Mark is an architect, and the couple is driving to Saint-Tropez, where Mark has recently completed a project for a valuable client. The road they are traveling is one they have journeyed upon several times before during different stages of their relationship. Those encounters are told through flashbacks, and it is during these looks backward that we begin to see the decisions and actions in which a marriage pivots.

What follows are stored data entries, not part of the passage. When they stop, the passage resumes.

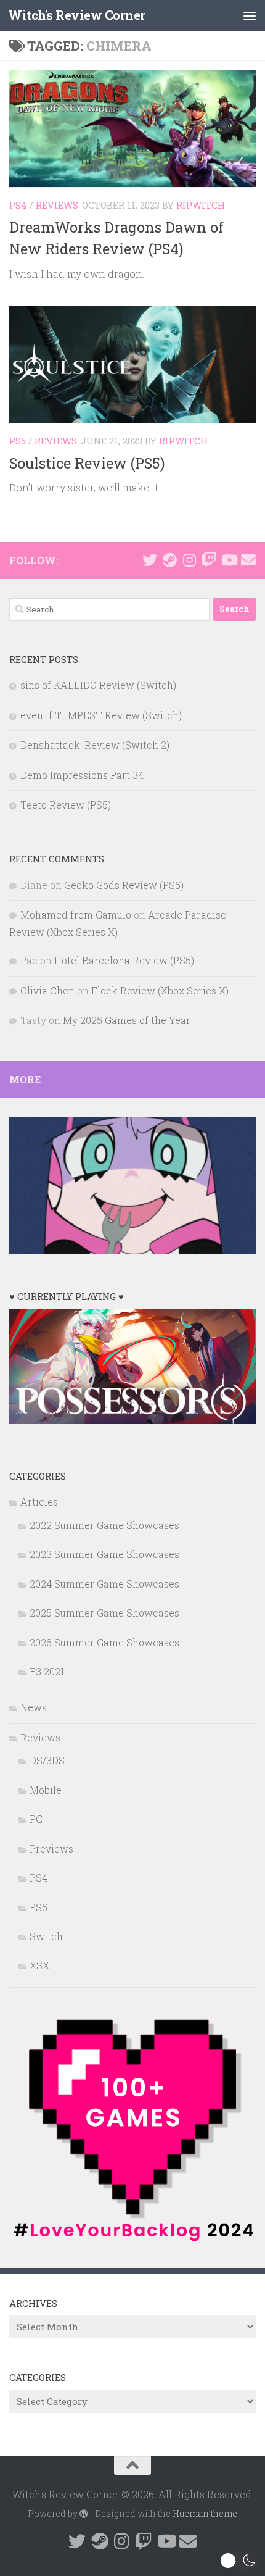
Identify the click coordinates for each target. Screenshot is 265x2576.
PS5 (17, 441)
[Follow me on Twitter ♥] (149, 559)
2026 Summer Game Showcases (104, 1642)
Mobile (46, 1789)
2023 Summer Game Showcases (104, 1554)
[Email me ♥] (248, 559)
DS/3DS (47, 1760)
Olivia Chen (47, 990)
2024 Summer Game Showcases (104, 1583)
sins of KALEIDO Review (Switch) (98, 684)
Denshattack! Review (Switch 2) (94, 744)
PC (36, 1818)
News (33, 1707)
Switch (46, 1936)
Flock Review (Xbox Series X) (160, 990)
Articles (39, 1501)
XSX (39, 1965)
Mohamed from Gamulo (75, 914)
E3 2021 (47, 1671)
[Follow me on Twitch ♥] (209, 559)
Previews (51, 1848)
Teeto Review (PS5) (65, 804)
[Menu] (249, 15)
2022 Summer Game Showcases (104, 1525)
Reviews (57, 205)
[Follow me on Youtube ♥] (228, 559)
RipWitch (200, 205)
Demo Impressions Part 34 (82, 775)
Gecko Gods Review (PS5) (124, 884)
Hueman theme (205, 2513)
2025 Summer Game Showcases (104, 1612)
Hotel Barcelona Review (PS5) (124, 960)
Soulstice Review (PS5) (87, 462)
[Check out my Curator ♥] (169, 559)
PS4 (18, 205)
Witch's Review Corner (76, 15)
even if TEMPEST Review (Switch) (101, 715)
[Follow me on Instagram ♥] (189, 559)
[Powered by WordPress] (84, 2513)
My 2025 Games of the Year (126, 1020)
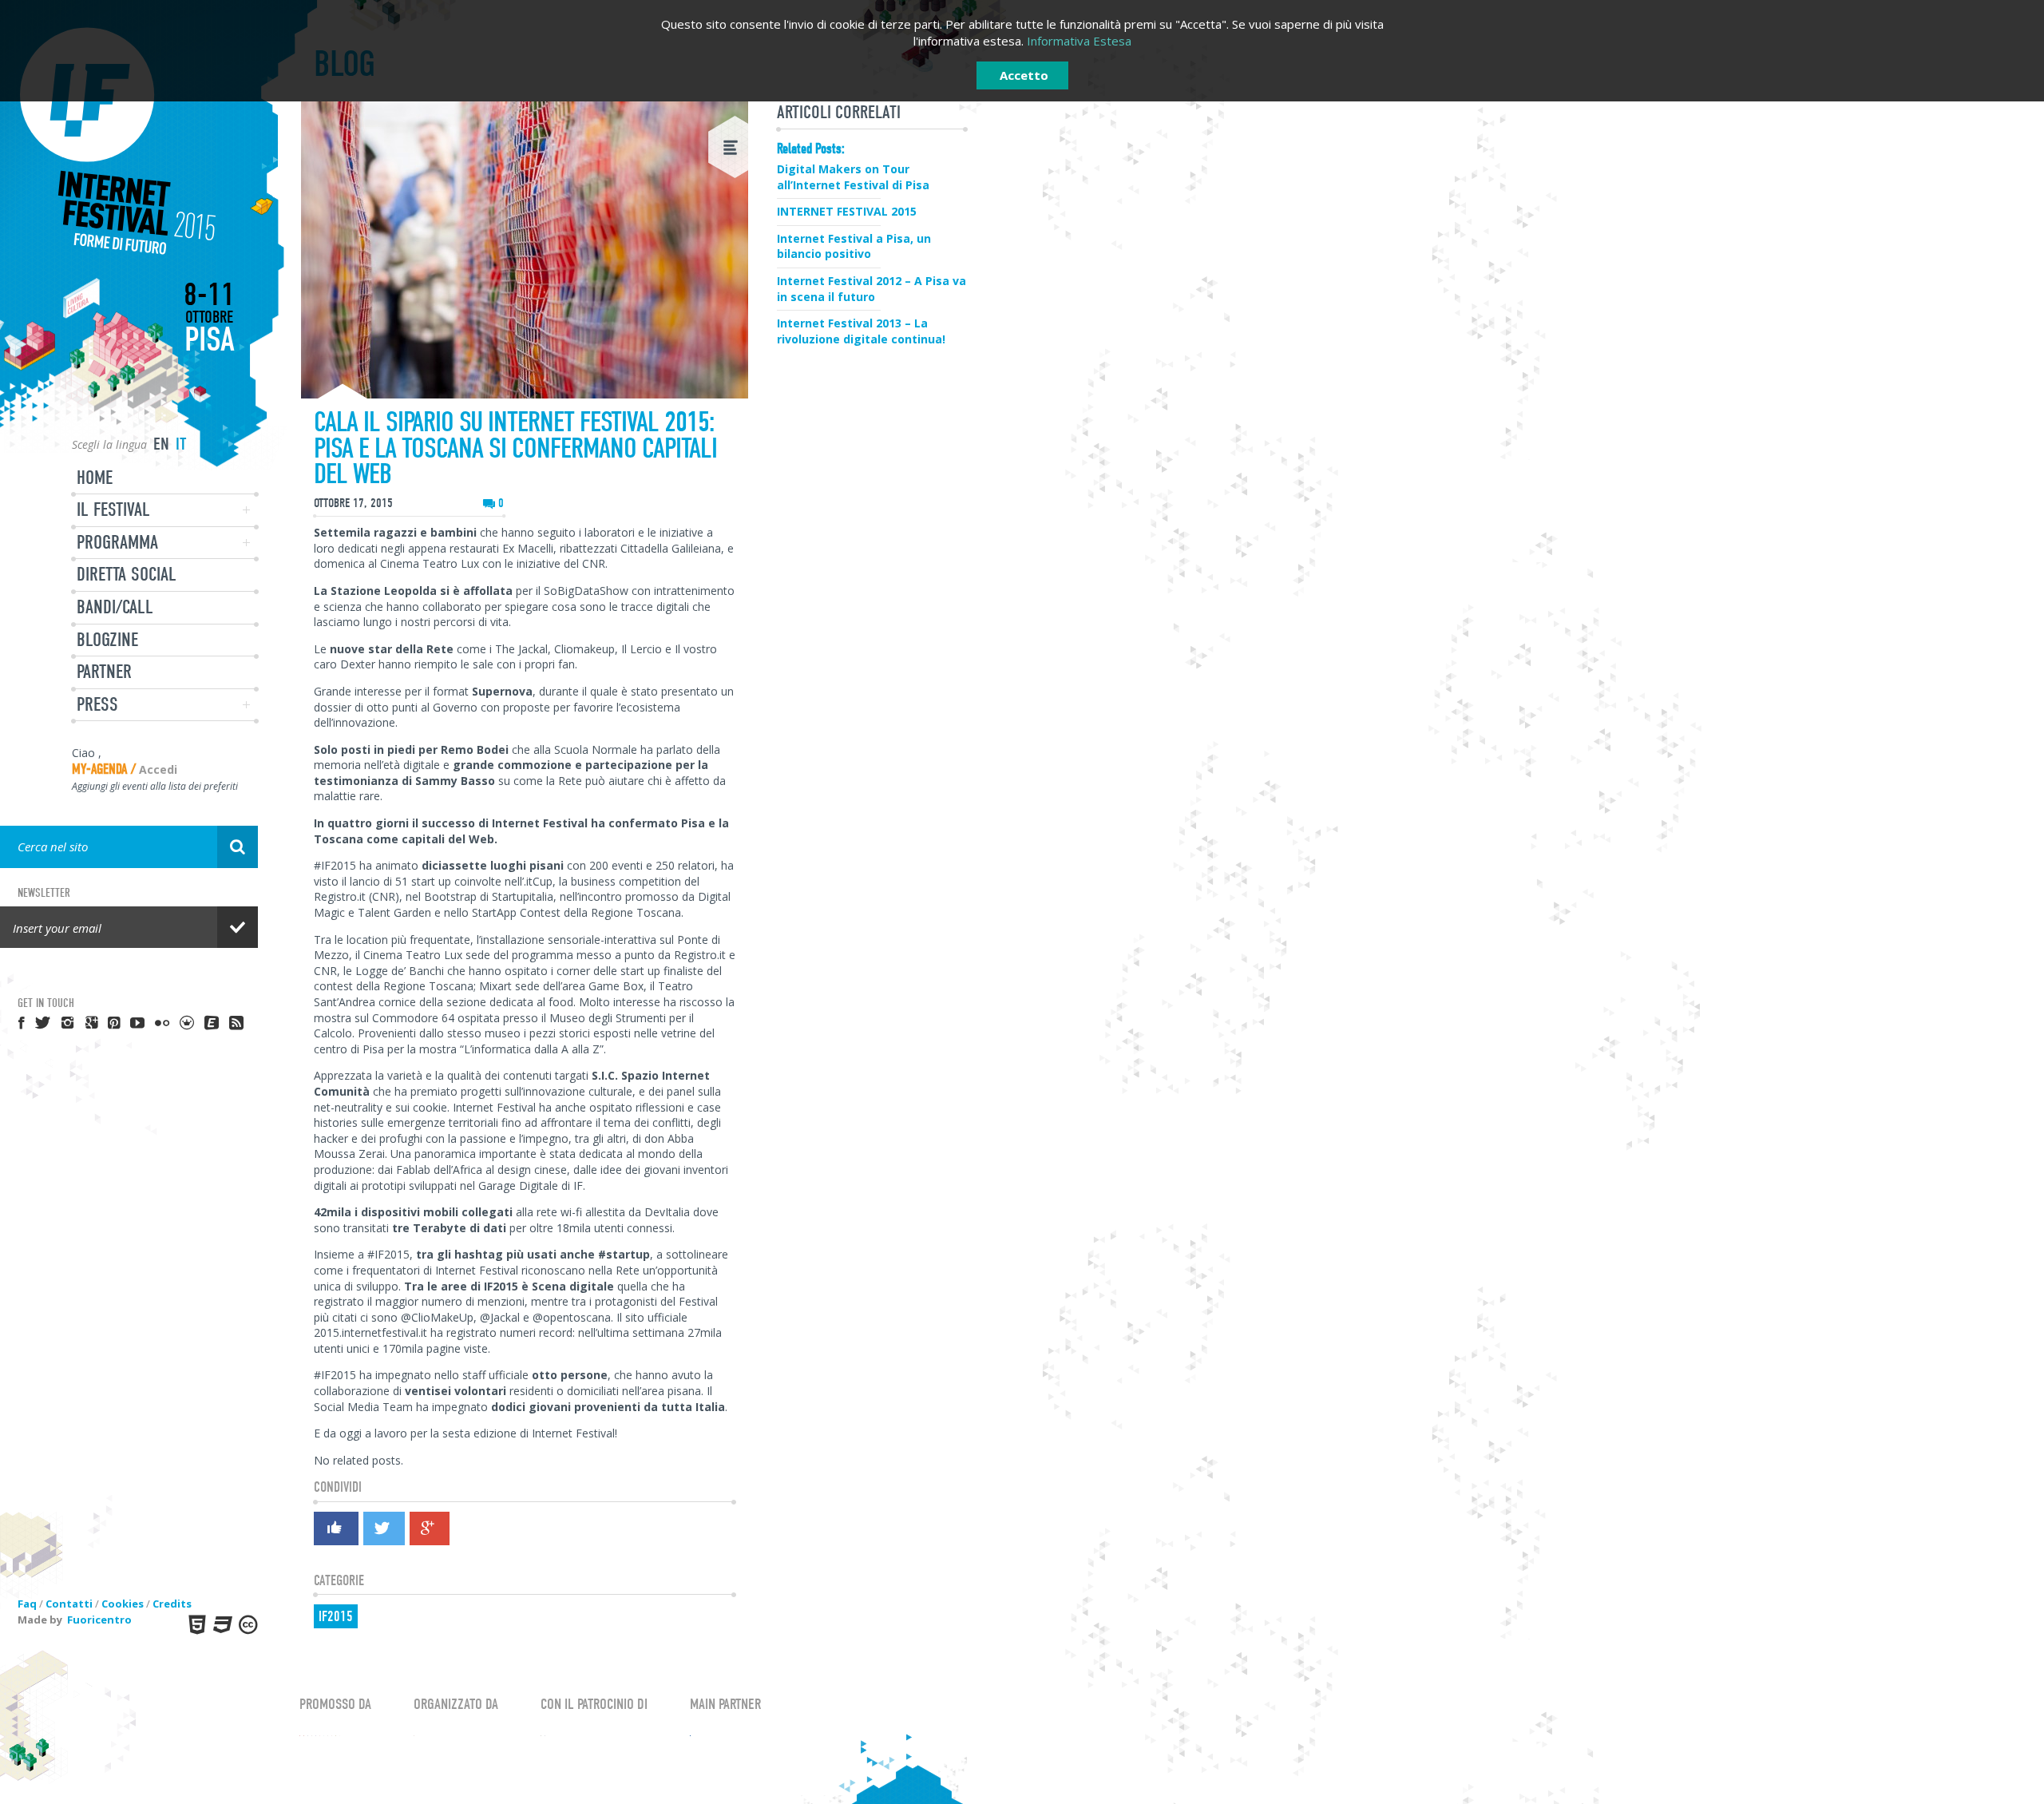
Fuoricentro (99, 1619)
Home (95, 477)
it (181, 444)
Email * (1022, 382)
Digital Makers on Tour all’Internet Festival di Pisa (853, 176)
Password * (1022, 435)
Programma (117, 542)
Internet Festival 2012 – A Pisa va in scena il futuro (871, 288)
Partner (104, 671)
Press (97, 704)
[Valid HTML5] (195, 1624)
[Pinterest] (114, 1022)
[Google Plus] (429, 1528)
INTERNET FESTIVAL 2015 (847, 211)
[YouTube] (138, 1022)
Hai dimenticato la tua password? (1022, 489)
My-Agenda (100, 769)
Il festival (113, 509)
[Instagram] (68, 1022)
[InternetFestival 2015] (129, 141)
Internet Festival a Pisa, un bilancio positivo (854, 246)
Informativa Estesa (1079, 41)
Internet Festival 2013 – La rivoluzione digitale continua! (861, 331)
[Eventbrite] (212, 1022)
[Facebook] (335, 1531)
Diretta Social (126, 574)
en (161, 444)
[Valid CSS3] (221, 1624)
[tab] (1068, 314)
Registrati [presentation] (1067, 314)
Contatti (69, 1603)
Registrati (1083, 351)
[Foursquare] (187, 1022)
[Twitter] (383, 1528)
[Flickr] (163, 1022)
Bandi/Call (115, 607)
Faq (27, 1603)
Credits (172, 1603)
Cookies (122, 1603)
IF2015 (336, 1616)
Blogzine (107, 639)
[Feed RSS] (237, 1022)
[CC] (246, 1624)
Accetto (1024, 75)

Each flashback – from their meet-cute first encounter to the scene in which Jo announces she is pregnant – is imbued with a sense that this is a portrayal of marriage, that is, it shirks away from the oft-sentimental cinematic convention of marriage as a romantic endeavor in favor of the incremental accounting of the subtle shifts that occur in such partnerships. Skillfully portrayed by Finney and Hepburn, who give perhaps the finest performances of their careers, the portrayals of Mark and Jo are natural and human with no hint of irony or detachment. They evolve from a passionate couple free of responsibilities to one weighed with the very adult concerns of career, social status and child rearing. The passion in their marriage has waned. Both entertain thoughts of or commit adultery, and it is uncertain that this union will last.
Near the film’s end, Jo and her lover are having lunch, when he notices a couple eating in silence.
“What kind of people can eat an entire meal together and not talk?” he asks.
“Married people!” Jo replies, triggering a realization that travails and all, hers is a marriage worth salvaging.